▸ Bereitgestellter Auszug
════

Gestrichen, getrocknet, gebrannt: Baustoff seit Jahrtausenden

Nicht nur heute sind Ziegelsteine, Klinkersteine und Backsteine gefragte Baustoffe. Das Ziegelhandwerk hat eine lange Tradition. An deren Beginn stehen sonnengetrockneten Lehm- oder Tonziegel. Die bislang ältesten Spuren von Ziegelbauwerken fand man in Jericho im Westjordanland. Sie sind 9.500 Jahre alt. Die ersten Ziegel waren einzig von Händen geformt, luftgetrocknet und sehr unregelmäßig. Später nutzte man Holzformen und erreichte so glattgestrichene Außenflächen. Bereits vor 5.000 Jahren begann man im Zweistromland, Ziegel zu brennen. Die ersten, perfekt geformten Einhandziegel in den Proportionen 1:2:4 wurden im 3. Jahrtausend vor Christus in der sogenannten Induskultur, im heutigen Indien entwickelt.

In der europäischen Antike spielten gebrannte Ziegel bei den Großbauten des Römischen Reiches eine entscheidende Rolle und verbreiteten sich durch die Römer europaweit. Mit dem Untergang des Imperiums geriet in vielen Teilen Europas auch die Ziegelbautechnik in Vergessenheit. In Nordeuropa errang das Bauen mit gebrannten Ziegeln erst im 11. und 12. Jahrhundert wieder an Bedeutung: In den romanischen und gotischen Kirchenbauten der sogenannten Backsteinbauweise.

Backstein-Bauten in Mitteldeutschland

Auch in Mitteldeutschland gibt es Zeugnisse dieser großartigen Architektur. Man denke nur an den Dom in Havelberg, die Altstadt von Tangermünde, das Kloster Altzella bei Nossen oder die "Roten Spitzen" in Altenburg.

════

▸ Kurze Aufgabe A
Ändere in der Auflistung den Abschnitt von der Zeile mit „This screenshot has height=376, width=639.“ bis zum Ende der Auflistung, indem du jedes „Instruction“ durch „Command“ ersetzt. Gib nur diesen Abschnitt wieder und lass alles andere darin unverändert.

════

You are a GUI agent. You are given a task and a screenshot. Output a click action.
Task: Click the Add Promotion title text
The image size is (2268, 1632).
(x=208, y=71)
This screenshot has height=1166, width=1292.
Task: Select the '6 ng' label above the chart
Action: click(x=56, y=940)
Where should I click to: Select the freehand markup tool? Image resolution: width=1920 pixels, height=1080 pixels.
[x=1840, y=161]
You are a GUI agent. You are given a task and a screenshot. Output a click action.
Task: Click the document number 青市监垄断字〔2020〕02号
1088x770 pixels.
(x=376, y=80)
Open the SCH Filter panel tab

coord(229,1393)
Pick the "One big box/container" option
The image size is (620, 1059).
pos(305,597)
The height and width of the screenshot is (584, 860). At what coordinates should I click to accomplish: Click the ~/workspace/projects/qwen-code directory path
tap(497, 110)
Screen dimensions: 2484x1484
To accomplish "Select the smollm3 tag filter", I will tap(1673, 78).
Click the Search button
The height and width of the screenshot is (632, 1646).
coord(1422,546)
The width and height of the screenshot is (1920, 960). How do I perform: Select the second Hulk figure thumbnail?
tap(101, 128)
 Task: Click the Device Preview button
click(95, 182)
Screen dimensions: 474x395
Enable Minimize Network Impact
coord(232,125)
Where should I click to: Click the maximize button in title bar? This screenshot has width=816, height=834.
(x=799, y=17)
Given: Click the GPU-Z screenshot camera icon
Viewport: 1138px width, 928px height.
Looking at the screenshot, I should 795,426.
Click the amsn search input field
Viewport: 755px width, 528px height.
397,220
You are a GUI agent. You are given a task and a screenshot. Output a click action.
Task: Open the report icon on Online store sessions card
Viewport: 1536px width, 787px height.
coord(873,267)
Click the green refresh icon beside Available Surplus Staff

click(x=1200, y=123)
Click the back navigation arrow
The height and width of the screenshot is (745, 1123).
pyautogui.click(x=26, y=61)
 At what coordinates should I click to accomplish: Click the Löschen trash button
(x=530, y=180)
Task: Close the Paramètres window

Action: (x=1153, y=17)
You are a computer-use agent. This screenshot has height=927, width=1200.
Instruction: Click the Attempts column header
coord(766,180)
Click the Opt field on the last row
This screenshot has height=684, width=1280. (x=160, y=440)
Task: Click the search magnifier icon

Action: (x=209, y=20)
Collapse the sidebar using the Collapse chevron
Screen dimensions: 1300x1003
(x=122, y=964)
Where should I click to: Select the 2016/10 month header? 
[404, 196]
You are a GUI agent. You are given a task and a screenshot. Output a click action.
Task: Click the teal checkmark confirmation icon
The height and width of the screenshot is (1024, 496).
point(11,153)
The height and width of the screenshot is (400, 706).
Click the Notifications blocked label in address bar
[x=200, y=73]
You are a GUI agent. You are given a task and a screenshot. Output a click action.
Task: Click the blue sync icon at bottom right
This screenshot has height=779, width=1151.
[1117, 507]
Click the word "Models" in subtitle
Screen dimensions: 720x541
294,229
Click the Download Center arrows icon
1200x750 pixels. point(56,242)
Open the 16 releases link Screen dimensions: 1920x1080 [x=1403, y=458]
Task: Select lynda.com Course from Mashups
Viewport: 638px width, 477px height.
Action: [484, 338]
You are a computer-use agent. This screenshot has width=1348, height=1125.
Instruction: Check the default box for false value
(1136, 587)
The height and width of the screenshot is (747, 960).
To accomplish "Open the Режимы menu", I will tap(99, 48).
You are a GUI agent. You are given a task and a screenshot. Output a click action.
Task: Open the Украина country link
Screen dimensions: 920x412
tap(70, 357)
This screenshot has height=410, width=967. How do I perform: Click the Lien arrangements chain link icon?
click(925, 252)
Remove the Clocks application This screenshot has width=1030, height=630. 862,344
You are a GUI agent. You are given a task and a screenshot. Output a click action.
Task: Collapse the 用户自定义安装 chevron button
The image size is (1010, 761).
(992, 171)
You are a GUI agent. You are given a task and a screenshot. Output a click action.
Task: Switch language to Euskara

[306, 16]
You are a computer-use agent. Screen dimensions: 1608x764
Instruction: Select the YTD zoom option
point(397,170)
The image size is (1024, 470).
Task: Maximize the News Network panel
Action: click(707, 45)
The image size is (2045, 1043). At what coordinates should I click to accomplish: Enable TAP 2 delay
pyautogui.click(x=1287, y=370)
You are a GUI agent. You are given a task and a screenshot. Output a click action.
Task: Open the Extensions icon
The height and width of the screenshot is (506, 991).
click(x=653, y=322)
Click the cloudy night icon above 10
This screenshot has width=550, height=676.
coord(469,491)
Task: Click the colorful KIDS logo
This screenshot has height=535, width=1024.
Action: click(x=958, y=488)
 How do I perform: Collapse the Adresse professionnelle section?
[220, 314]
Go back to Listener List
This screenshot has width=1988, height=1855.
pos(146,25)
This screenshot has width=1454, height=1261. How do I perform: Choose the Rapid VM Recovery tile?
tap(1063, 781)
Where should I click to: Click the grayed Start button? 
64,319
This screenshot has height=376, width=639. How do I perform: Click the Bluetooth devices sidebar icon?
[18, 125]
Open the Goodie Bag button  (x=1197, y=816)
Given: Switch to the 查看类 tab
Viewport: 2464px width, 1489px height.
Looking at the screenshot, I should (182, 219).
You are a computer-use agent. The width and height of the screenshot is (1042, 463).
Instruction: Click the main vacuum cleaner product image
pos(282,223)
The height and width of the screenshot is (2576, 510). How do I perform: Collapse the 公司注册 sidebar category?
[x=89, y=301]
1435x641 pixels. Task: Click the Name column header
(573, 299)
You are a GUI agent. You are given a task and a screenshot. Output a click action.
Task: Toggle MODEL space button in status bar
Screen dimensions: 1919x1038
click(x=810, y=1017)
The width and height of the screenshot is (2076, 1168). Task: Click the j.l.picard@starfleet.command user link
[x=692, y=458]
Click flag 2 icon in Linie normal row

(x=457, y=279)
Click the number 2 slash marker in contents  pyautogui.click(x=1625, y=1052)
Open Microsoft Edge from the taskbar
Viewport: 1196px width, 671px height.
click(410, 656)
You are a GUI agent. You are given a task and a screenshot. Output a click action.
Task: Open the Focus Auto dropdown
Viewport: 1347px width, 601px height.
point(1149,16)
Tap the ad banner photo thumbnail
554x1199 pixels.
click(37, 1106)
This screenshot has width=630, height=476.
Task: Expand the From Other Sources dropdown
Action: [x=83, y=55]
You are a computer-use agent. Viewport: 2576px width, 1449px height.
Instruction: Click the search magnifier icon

════

▸ Kurze Aufgabe B
Zitiere den Auszug über die Geschichte des Ziegelbaus vollständig und wortgetreu.

▸ Richtige Antwort A
This screenshot has height=376, width=639. How do I perform: Click the Bluetooth devices sidebar icon?
[18, 125]
Open the Goodie Bag button  (x=1197, y=816)
Given: Switch to the 查看类 tab
Viewport: 2464px width, 1489px height.
Looking at the screenshot, I should (182, 219).
You are a computer-use agent. The width and height of the screenshot is (1042, 463).
Command: Click the main vacuum cleaner product image
pos(282,223)
The height and width of the screenshot is (2576, 510). How do I perform: Collapse the 公司注册 sidebar category?
[x=89, y=301]
1435x641 pixels. Task: Click the Name column header
(573, 299)
You are a GUI agent. You are given a task and a screenshot. Output a click action.
Task: Toggle MODEL space button in status bar
Screen dimensions: 1919x1038
click(x=810, y=1017)
The width and height of the screenshot is (2076, 1168). Task: Click the j.l.picard@starfleet.command user link
[x=692, y=458]
Click flag 2 icon in Linie normal row

(x=457, y=279)
Click the number 2 slash marker in contents  pyautogui.click(x=1625, y=1052)
Open Microsoft Edge from the taskbar
Viewport: 1196px width, 671px height.
click(410, 656)
You are a GUI agent. You are given a task and a screenshot. Output a click action.
Task: Open the Focus Auto dropdown
Viewport: 1347px width, 601px height.
point(1149,16)
Tap the ad banner photo thumbnail
554x1199 pixels.
click(37, 1106)
This screenshot has width=630, height=476.
Task: Expand the From Other Sources dropdown
Action: [x=83, y=55]
You are a computer-use agent. Viewport: 2576px width, 1449px height.
Command: Click the search magnifier icon

▸ Richtige Antwort B
Gestrichen, getrocknet, gebrannt: Baustoff seit Jahrtausenden

Nicht nur heute sind Ziegelsteine, Klinkersteine und Backsteine gefragte Baustoffe. Das Ziegelhandwerk hat eine lange Tradition. An deren Beginn stehen sonnengetrockneten Lehm- oder Tonziegel. Die bislang ältesten Spuren von Ziegelbauwerken fand man in Jericho im Westjordanland. Sie sind 9.500 Jahre alt. Die ersten Ziegel waren einzig von Händen geformt, luftgetrocknet und sehr unregelmäßig. Später nutzte man Holzformen und erreichte so glattgestrichene Außenflächen. Bereits vor 5.000 Jahren begann man im Zweistromland, Ziegel zu brennen. Die ersten, perfekt geformten Einhandziegel in den Proportionen 1:2:4 wurden im 3. Jahrtausend vor Christus in der sogenannten Induskultur, im heutigen Indien entwickelt.

In der europäischen Antike spielten gebrannte Ziegel bei den Großbauten des Römischen Reiches eine entscheidende Rolle und verbreiteten sich durch die Römer europaweit. Mit dem Untergang des Imperiums geriet in vielen Teilen Europas auch die Ziegelbautechnik in Vergessenheit. In Nordeuropa errang das Bauen mit gebrannten Ziegeln erst im 11. und 12. Jahrhundert wieder an Bedeutung: In den romanischen und gotischen Kirchenbauten der sogenannten Backsteinbauweise.

Backstein-Bauten in Mitteldeutschland

Auch in Mitteldeutschland gibt es Zeugnisse dieser großartigen Architektur. Man denke nur an den Dom in Havelberg, die Altstadt von Tangermünde, das Kloster Altzella bei Nossen oder die "Roten Spitzen" in Altenburg.